• Instructions for the task
Once you have located the line containing "For every named target in this 820×2493" in the material below, return it exactly along with each line after it through the line containing "[Instagram] (565, 60)".

** Opening Records for the task block **

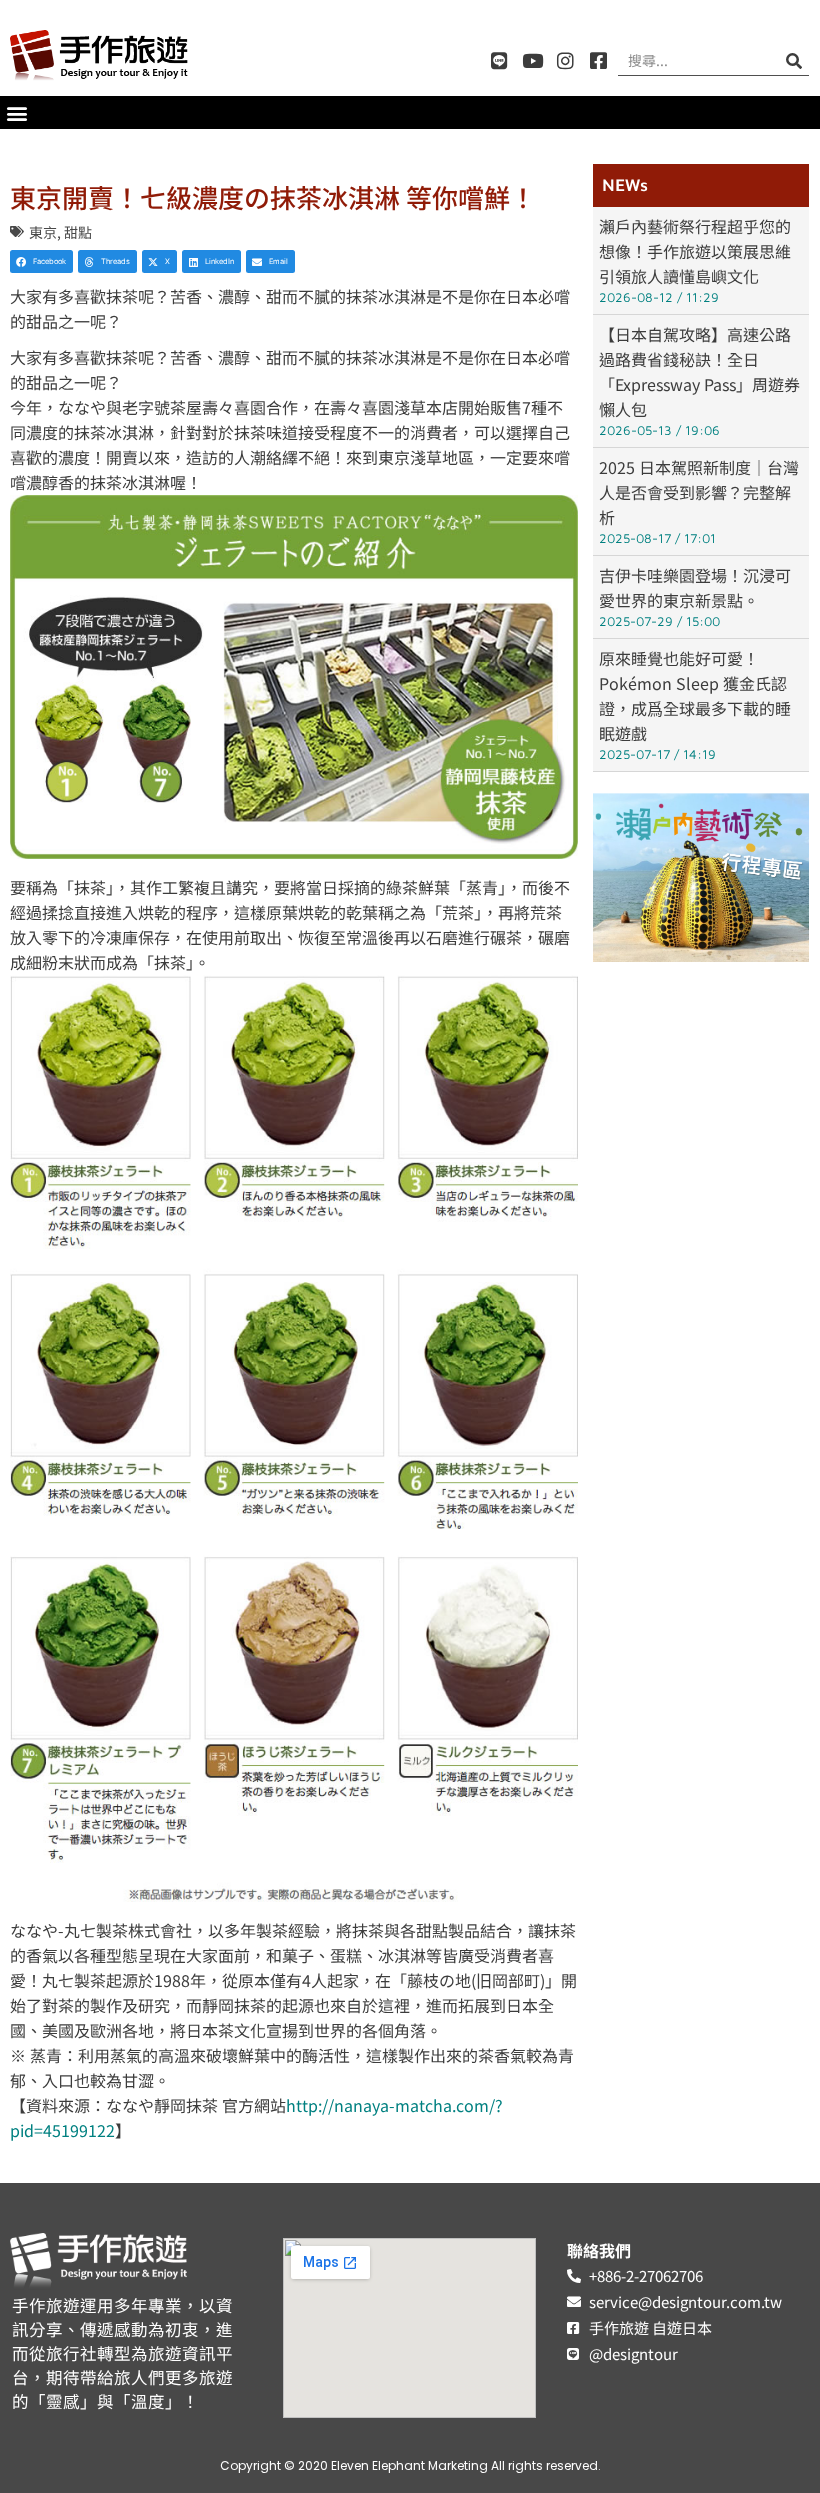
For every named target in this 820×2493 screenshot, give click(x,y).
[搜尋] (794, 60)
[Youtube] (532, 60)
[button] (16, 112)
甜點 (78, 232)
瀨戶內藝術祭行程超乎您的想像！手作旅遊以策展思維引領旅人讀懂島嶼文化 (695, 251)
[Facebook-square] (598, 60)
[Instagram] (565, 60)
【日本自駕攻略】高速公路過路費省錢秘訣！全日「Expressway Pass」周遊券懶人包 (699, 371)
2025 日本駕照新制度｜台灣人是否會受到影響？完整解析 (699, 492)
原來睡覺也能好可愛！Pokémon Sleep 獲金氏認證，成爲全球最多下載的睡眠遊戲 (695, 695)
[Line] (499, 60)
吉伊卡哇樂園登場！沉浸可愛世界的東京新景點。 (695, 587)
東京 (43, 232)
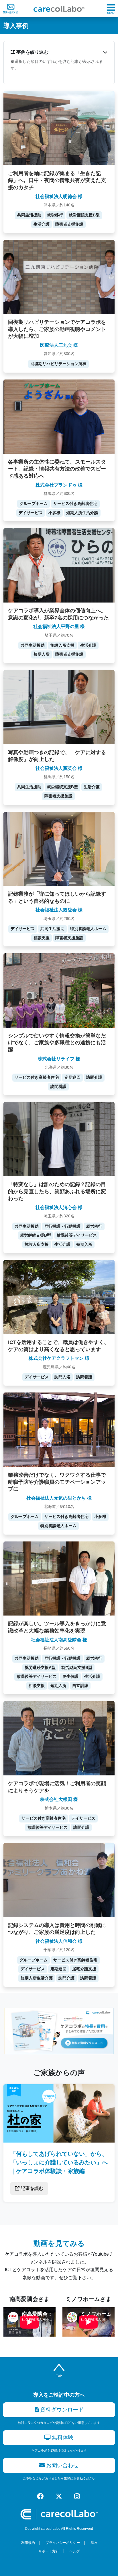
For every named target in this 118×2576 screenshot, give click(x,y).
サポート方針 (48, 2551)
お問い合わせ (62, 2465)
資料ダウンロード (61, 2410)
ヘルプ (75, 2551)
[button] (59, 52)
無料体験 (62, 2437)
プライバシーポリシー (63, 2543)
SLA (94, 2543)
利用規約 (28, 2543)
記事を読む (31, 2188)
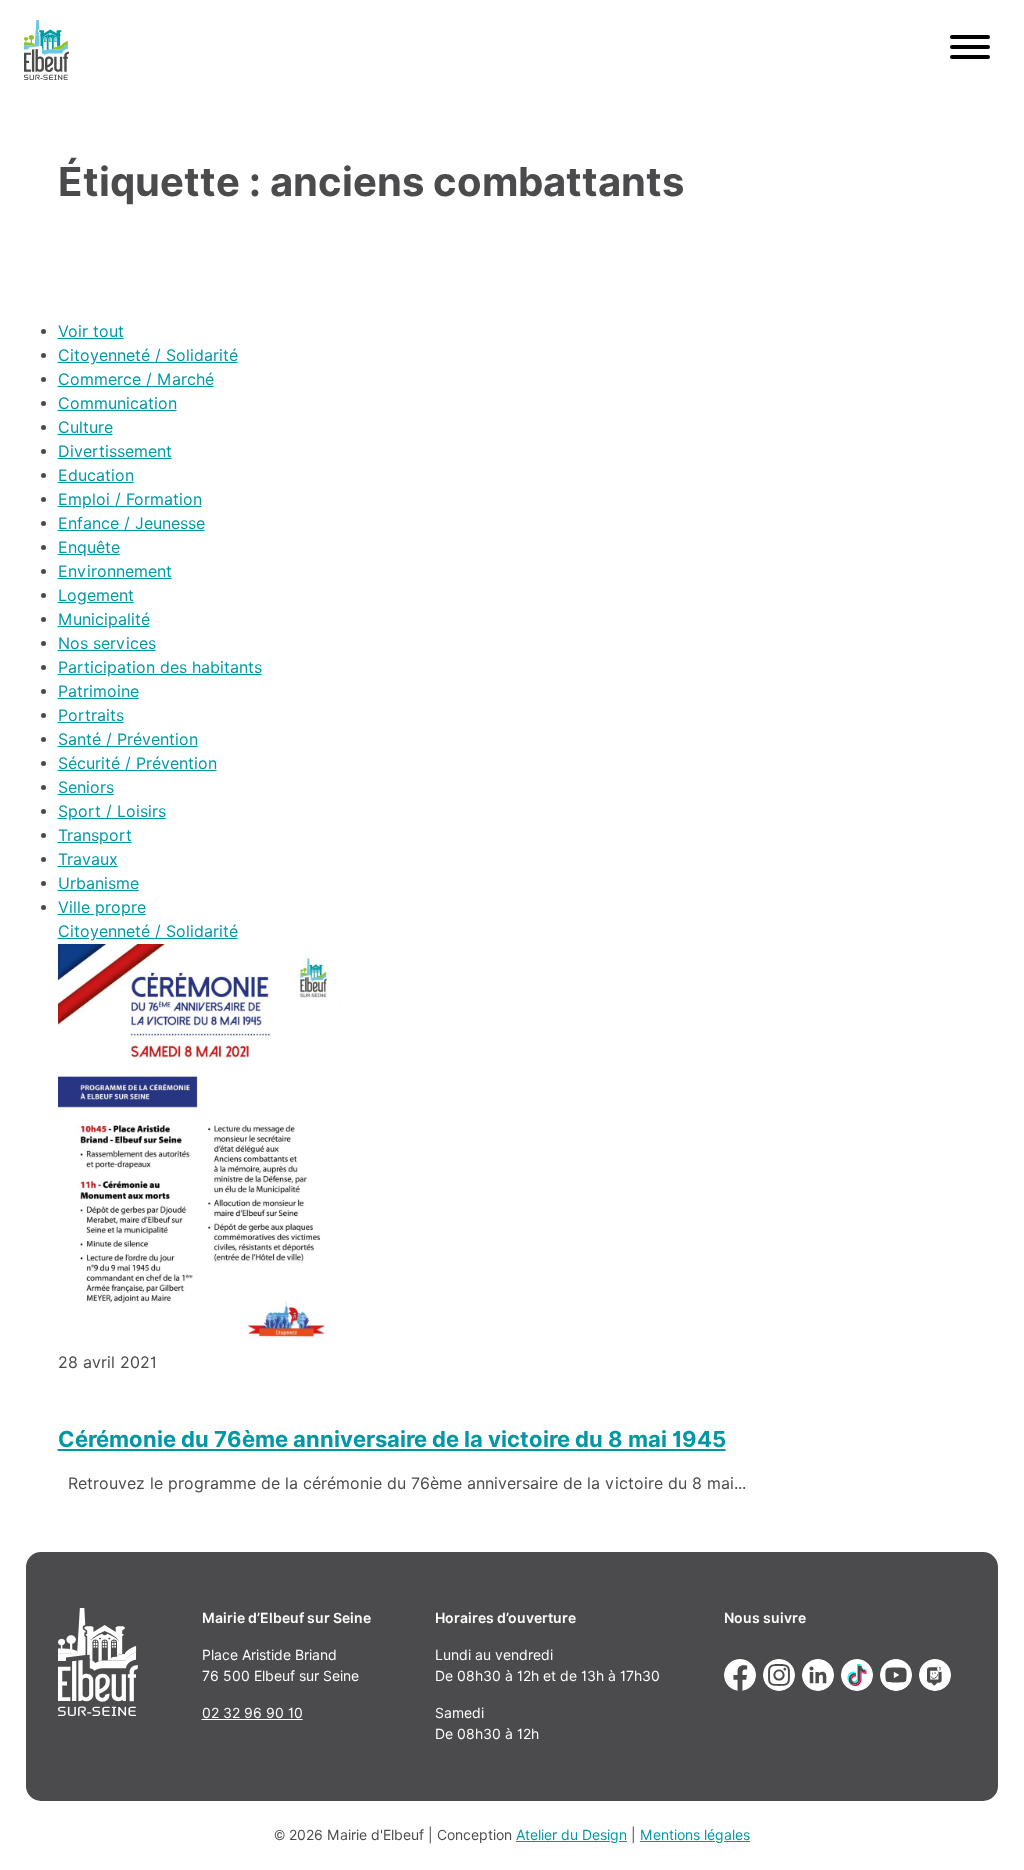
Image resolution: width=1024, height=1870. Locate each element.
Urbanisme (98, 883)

** Closing Records for the task block **
** Opening Records for the task block **

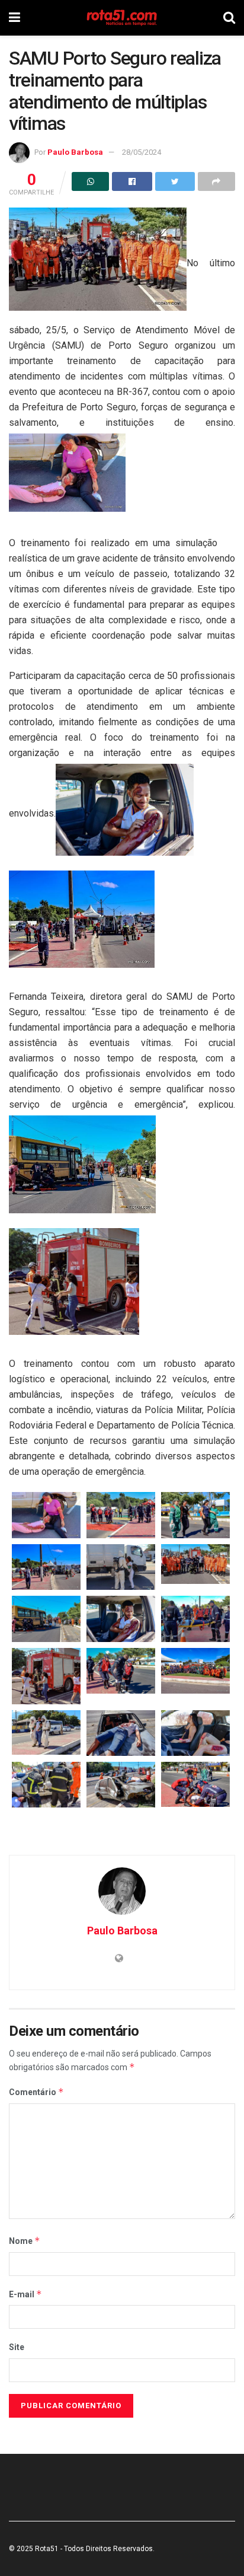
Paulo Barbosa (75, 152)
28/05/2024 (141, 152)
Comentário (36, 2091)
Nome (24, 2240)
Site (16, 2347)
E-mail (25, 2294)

** Closing Records for the task block **

• Your response
For every named target in this 820×2493 screenshot, give click(x,y).
[搜尋] (794, 60)
[Youtube] (532, 60)
[button] (16, 112)
甜點 (78, 232)
瀨戶內藝術祭行程超乎您的想像！手作旅遊以策展思維引領旅人讀懂島嶼文化 (695, 251)
[Facebook-square] (598, 60)
[Instagram] (565, 60)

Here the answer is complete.